■ 課題について ■
下の句のお礼のコメント欄から、「2017-04-13 20:31:47」から「先週の土曜日に吉野山に行きました。」までを、両端も含めて一字一句違えずに書き写すこと。

■ 原文 ■
コメント日が  古い順  |   新しい順
御礼 (桑本栄太郎)
2017-04-12 19:12:51
高橋信之先生、正子先生
4月11日の今日の秀句に「結婚式の出雲大社や花曇り」の句をお選び頂き、嬉しい過分なるご句評も頂戴しまして大変有難う御座います!!。
甥の結婚式は、出雲大社北島国造館にて執り行われました。時折霧雨が降る花曇りの中、参加者全員「二礼四拍手一礼」で始まりました。花曇りながら、丁度この時に合わせたように桜が満開となり、二人の門出を祝していました。
御礼 (桑本栄太郎)
2017-04-13 20:20:56
高橋信之先生、正子先生
4月12日の今日の秀句に「雨降れば雨に解き居り紫木蓮」の句をお選び頂き、嬉しいご句評も頂戴しまして大変有難う御座います!!。
このところ菜種梅雨の雨模様でしたが、紫木蓮が至る所で紫の色を解くように咲き出しました。
季節の変わり目を知らせる春の雨は、とても情緒があります。
自由な投句箱 (桑本栄太郎)
2017-04-13 20:31:47
★二階より枝垂れ源平桃の咲く
★坂道を染めて哀しき花の屑
★式を終え学校帰りや花ゆすら

お礼 (多田有花)
2017-04-14 07:32:17
信之先生、正子先生
「吉野山さくらを隠す霧が立つ」を4月12日の秀句にお選びいただきありがとうございます。
先週の土曜日に吉野山に行きました。
ときおり時雨のあるお天気で、それがかえって桜に情趣を与えていました。
御礼 (小口泰與)

[データ項目]

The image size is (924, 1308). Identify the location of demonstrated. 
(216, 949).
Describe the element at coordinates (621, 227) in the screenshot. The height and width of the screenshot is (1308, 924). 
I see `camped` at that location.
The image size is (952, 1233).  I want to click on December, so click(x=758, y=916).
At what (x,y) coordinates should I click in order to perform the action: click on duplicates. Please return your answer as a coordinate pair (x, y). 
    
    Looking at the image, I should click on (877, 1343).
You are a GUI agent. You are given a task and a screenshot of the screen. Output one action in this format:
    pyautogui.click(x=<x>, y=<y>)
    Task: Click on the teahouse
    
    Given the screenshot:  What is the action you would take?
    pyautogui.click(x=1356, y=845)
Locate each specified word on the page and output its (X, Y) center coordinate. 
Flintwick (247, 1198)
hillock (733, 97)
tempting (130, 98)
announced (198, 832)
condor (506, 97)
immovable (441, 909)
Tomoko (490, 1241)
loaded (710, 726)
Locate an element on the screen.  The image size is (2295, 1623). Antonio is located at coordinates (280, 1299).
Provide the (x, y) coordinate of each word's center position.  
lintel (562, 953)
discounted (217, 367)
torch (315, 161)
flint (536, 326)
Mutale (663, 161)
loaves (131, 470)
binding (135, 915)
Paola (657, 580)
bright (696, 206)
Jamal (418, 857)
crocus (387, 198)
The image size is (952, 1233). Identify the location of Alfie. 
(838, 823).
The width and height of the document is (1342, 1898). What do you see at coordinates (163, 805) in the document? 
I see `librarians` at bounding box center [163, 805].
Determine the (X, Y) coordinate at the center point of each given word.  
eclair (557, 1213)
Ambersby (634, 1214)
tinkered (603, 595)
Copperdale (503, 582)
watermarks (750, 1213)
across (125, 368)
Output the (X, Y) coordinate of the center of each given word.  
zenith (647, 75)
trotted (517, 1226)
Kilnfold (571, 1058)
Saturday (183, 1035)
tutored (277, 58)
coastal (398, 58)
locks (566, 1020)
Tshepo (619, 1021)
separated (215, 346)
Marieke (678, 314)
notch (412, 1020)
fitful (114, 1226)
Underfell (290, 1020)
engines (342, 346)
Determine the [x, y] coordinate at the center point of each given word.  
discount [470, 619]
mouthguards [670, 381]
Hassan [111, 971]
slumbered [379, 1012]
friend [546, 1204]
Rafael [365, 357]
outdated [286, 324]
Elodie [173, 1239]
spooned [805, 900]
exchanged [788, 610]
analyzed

■ 出力 ■
2017-04-13 20:31:47
★二階より枝垂れ源平桃の咲く
★坂道を染めて哀しき花の屑
★式を終え学校帰りや花ゆすら

お礼 (多田有花)
2017-04-14 07:32:17
信之先生、正子先生
「吉野山さくらを隠す霧が立つ」を4月12日の秀句にお選びいただきありがとうございます。
先週の土曜日に吉野山に行きました。